Hence why people commonly use a current source instead. Very high dynamic impedance, probably to be swamped by output stage input impedance (= load impedance / accumulated beta; note effect of beta droop). You could use a big honkin' inductor, too, but linearity of those is notoriously crummy in the required values, not to mention their price tag and size.

The bootstrap dynamically increases load impedance, too. Attaching the upper end of the lower resistor to the output (voltage gain 0.9something) makes it look much bigger than it actually is. As a bonus, VAS output voltage can actually exceed the positive supply for maximum output stage driving, which is why many older low-voltage (e.g. car audio or similar) power amp ICs have a bootstrap cap connection. (Those usually bootstrap the VAS + driver stage supply.) The downside? Now the output stage has already "given up" some of its transconductance for the bootstrap, so output impedance increases and load immunity worsens when compared to a current source solution. Performance does tend to get much better over the un-bootstrapped resistor loaded VAS though.
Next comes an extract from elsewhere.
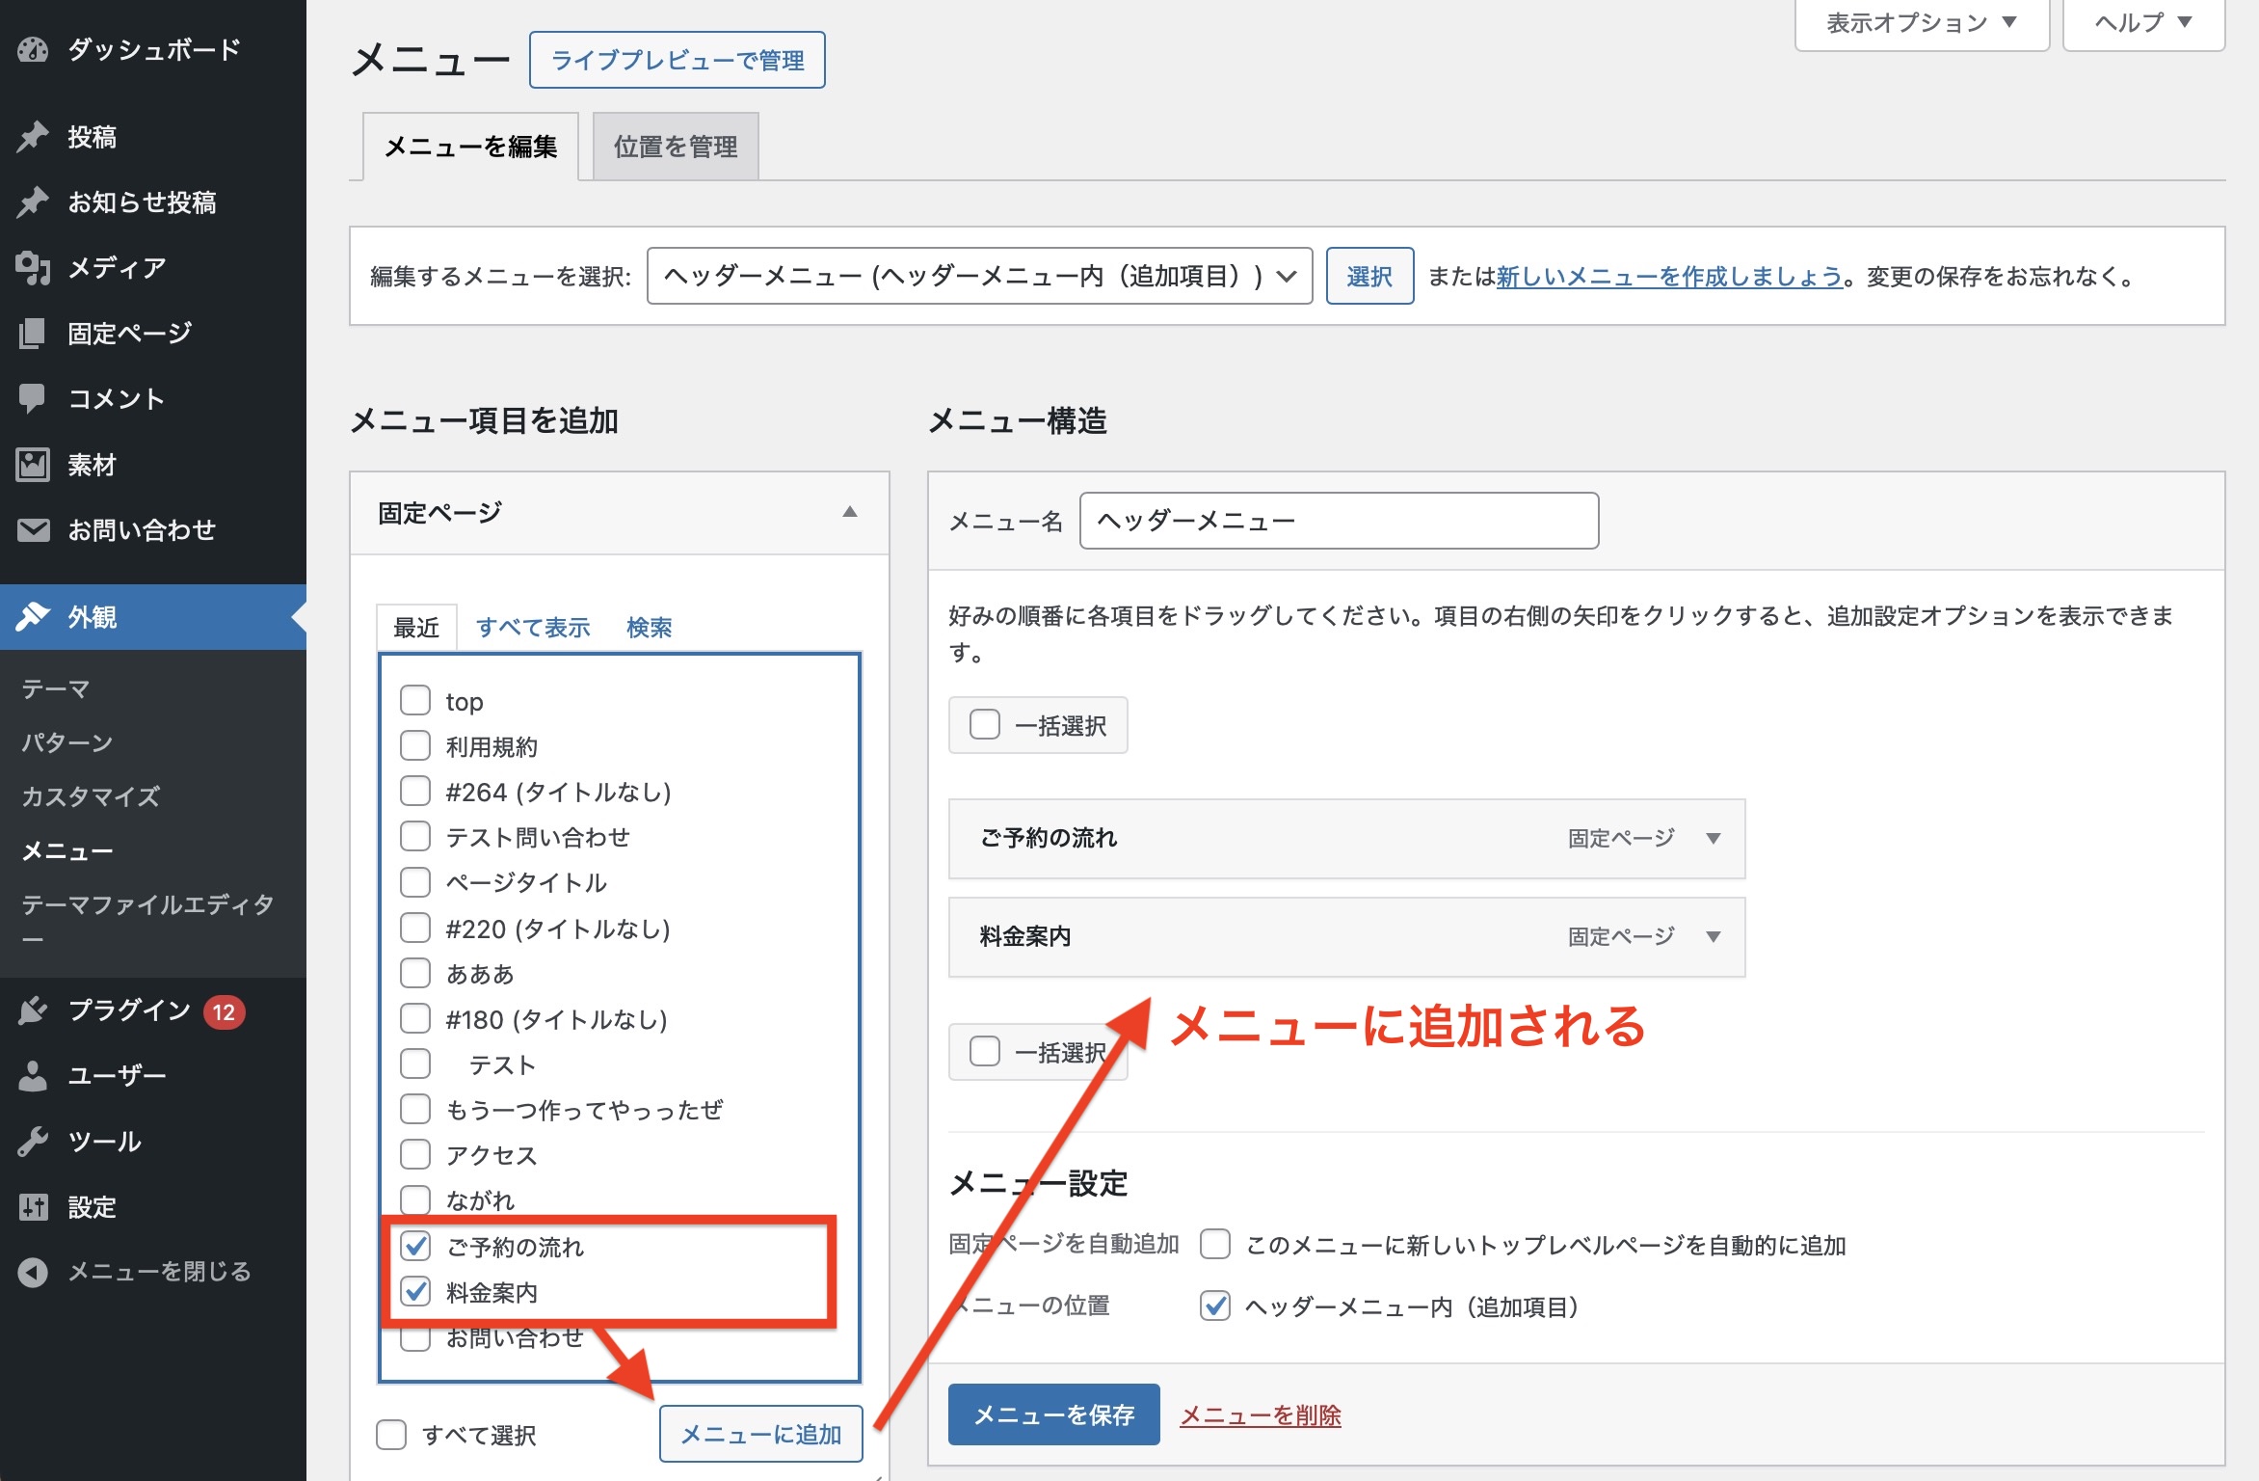Check the アクセス page checkbox

tap(415, 1154)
BTW, the last time people thought a driver stage run on output transistor bias current was a good idea was in the 1970s. (I saw this in a Yamaha receiver, the CR-640 I think it was. The next model up had beefier drivers running more current.) It works fine in class A, actually, but is a bad idea in a switching amp. Without current of its own, the driver stage is not able to pull base charge out, resulting in high-frequency cross-conduction problems that at the very least can cause excessive heating (and where that is, secondary breakdown is never far away).
 
Thanks for a great summary. as far as the driver stage biasing is concerned, Ian Finch and others have been making this point to me in another thread I started. I'm going to substitute some beefy TO220 drivers and bias them hot into class A with a low value emitter resistor. I'm not convinced that the charge suck out cap is a good idea and will potentially upset the biasing when the cap unloads its stored charge at the "wrong" time with a varying frequency and amplitude waveform. Any comments?